I am regularly reminded that there has to be more to it. It happened again just recently at a relative’s memorial service. The minister, in an insightful eulogy, highlighted the deceased’s positive attributes and deftly skirted the negatives with quirky humane anecdotes. Then she got to the part about being welcomed into the Kingdom of Heaven by the hand of God. That’s where I got lost.
Where do those religious images get their power? How can so many otherwise reasonable people swallow these ancient myths? Given our species’ proclivity to cook up bunkum, isn’t there a strong case that, millennia ago, in the smoky murk of their tents, village elders invented these tales to pacify their tribes just as we have invented Santa Claus and the Easter Bunny to brighten the lives of our kids, and maybe even, as a side effect, encourage them to “be good.” In spite of this, the most ardently religious among us have taken on the modern scientific community – offering up intelligent design to replace Darwinian evolution. Sadly, that has so infuriated some scientists that they are now making equally hard-to-believe claims.
Most outspoken among them has been Richard Dawkins. He responds to the intelligent designers in his book River Out of Eden: “In a universe of electrons and selfish genes, blind physical forces and genetic replication, some people are going to get hurt, other people are going to get lucky, and you won’t find any rhyme or reason in it, nor any justice. ” Then, in The God Delusion, he takes the gloves off: “The only watchmaker is the blind forces of physics.” So now the hand of a personal, all-seeing god has been replaced by blind physics?
Don’t get me wrong. Physics has explained a lot. It has given us lasers, computers, and atomic energy. But can it ever explain self awareness, or love, or fear or the infinitude of other ideas and emotions which are much more palpably part of my reality than, say, electrons. Dawkins, it seems to me, has made a leap of faith as audacious as that of the minister. I imagine that, if asked, he would say that these obvious realities have not YET been explained by the forces of physics, but that they soon will be. Well, good luck.
Once upon a time, sages knew that the cosmos rotated around the earth. Then Copernicus, Galileo and Newton set the record straight, explaining the way the laws of physics explained how the solar system worked. And now our modern sages say the laws of physics, as they know them, explain EVERYTHING.
Of course this claim, which seems to deny the reality of the very house we live in, gets the religious community pretty animated. And, indeed, there is blood in the water and the intelligent designers smell it. They sense the wound in the argument. They perceive a lack of face validity. And they enthusiastically send their legions into the battle for hearts and minds to knock on doors, run for school board and petition their legislatures with an even more cockeyed weltanschauung.
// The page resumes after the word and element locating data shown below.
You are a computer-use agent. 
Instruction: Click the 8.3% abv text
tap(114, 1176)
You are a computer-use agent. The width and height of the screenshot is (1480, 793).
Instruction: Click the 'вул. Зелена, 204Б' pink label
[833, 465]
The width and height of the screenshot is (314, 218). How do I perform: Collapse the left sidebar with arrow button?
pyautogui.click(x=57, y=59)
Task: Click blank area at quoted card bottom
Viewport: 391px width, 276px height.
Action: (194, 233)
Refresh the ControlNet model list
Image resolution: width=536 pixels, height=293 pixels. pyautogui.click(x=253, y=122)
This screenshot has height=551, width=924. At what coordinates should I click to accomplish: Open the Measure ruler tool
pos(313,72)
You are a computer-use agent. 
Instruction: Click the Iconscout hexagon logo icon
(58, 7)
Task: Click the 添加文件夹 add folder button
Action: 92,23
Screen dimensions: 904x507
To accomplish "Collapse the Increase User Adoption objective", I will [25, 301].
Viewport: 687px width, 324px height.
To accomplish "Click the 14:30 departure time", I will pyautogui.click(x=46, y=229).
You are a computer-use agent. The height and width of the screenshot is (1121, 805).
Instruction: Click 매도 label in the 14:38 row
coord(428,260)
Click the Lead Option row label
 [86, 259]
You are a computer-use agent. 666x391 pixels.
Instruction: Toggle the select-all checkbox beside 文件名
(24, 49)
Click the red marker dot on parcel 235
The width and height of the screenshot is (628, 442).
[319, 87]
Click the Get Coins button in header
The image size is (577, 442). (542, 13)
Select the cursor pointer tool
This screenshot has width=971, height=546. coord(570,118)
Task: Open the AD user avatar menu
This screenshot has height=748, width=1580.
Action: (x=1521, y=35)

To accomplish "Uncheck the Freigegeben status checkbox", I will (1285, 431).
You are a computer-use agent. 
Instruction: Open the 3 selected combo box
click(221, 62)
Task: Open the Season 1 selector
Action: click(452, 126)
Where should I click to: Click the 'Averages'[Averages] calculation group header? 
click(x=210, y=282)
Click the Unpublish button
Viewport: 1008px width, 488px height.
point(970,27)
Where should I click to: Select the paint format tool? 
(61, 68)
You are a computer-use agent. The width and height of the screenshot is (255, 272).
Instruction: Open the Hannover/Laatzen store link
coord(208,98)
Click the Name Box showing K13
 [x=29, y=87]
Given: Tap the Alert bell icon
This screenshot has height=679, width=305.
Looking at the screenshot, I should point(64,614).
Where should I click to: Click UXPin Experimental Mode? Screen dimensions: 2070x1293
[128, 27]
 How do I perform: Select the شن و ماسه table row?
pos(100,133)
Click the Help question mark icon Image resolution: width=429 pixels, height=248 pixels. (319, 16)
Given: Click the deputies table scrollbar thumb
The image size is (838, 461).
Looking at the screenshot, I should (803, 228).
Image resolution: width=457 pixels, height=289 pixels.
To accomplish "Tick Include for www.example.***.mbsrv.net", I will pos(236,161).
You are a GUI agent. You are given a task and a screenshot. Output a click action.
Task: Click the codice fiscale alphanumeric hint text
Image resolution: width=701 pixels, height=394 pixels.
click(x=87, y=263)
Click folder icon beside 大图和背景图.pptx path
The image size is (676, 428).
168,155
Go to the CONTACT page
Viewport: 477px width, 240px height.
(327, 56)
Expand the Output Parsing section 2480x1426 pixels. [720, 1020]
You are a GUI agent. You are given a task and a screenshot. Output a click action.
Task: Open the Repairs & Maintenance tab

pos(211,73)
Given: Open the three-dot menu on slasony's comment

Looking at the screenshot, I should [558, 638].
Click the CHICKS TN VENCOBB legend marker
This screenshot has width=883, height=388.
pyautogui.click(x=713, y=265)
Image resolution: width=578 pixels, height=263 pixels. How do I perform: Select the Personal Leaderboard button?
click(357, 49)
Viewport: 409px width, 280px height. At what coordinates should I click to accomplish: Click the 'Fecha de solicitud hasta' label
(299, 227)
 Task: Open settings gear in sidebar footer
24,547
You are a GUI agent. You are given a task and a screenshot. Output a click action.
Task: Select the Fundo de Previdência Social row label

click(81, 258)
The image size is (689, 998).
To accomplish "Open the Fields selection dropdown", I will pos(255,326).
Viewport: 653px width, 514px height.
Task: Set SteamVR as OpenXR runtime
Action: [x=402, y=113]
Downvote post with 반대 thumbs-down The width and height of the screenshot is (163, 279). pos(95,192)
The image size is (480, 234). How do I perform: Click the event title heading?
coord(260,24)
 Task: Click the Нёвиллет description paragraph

Like civilians caught in a crossfire between warring radicals, this leaves us common folk running for cover. Faced with a choice between equally unsatisfactory alternatives most of us enter denial and go about our lives as though there is no need to think about the big picture. But underneath it all, we know the big picture is pretty important for our peace of mind. And even though it is tempting to think about this stuff as an either or situation, I think that the truth may well lie elsewhere.
I’m no philosopher and I am certainly no physicist but some writings by NYU Professor of Philosophy Thomas Nagel in his book Mind and Cosmos, and other recent ideas put forward by some respected physicists in an article in Scientific American suggest alternatives to those conventional wisdoms and they do so coming from very different disciplinary directions. The philosopher’s ideas appeared in a NYTimes Opinionator piece of August 18, 2013 where he argues convincingly that self awareness and the ability to reason are just as “real” as a chair. He further makes a strong case that an understanding of these things is simply not accessible to the physical sciences. At about the same time in the August 2013 issue of Scientific American, Meinard Kuhlman reviews the ideas of several physicists who, addressing the incompatibility of quantum mechanics and the theory of relativity, argue that the basic elements of reality are not particles and energy but ……….relationships and qualities!
Perhaps we’re getting somewhere. Or at least we may be on a path out of the two intellectual deserts in one of which we and the rest of the cosmos are a meaningless accident while in the other we are the plaything of a bearded old gent who, like Santa Claus, takes us on his knee and promises to give us what we ask for if we’re good.
I don’t pretend to know where the path ends, or if it ends at all. But I am tempted to believe that along the way a story emerges that takes into account the 95% of mass in the universe that those brainy scientists tell us is “dark matter”, makes clear to common mortals how Schroedinger’s cat in a box can be both alive and dead at the same time, acknowledges the fact that the feelings I have towards those I love are as real as the chair I’m sitting on and proves, unequivocally, that Descartes was right when he said “I think, therefore I am.” And so, by the way, are you!